Below are some records; quote exactly the lines from the one that contains "Given: Click the Sign up button" through the one that contains "Open help on the Storage Pools panel header", inclusive, and no others.

(Stored data entries)
· · ·

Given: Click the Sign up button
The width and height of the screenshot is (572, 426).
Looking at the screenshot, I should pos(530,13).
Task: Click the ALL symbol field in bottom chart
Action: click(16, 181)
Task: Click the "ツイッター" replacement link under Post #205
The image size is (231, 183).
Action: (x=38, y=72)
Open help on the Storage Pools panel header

· · ·

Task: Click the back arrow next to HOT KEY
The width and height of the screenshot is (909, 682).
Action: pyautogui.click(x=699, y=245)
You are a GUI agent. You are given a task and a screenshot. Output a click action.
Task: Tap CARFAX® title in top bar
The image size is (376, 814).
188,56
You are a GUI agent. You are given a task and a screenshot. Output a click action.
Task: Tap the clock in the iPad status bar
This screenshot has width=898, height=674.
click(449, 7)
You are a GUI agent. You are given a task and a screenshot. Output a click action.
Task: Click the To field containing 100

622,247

· · ·

## [Written response]
Given: Click the Sign up button
The width and height of the screenshot is (572, 426).
Looking at the screenshot, I should pos(530,13).
Task: Click the ALL symbol field in bottom chart
Action: click(16, 181)
Task: Click the "ツイッター" replacement link under Post #205
The image size is (231, 183).
Action: (x=38, y=72)
Open help on the Storage Pools panel header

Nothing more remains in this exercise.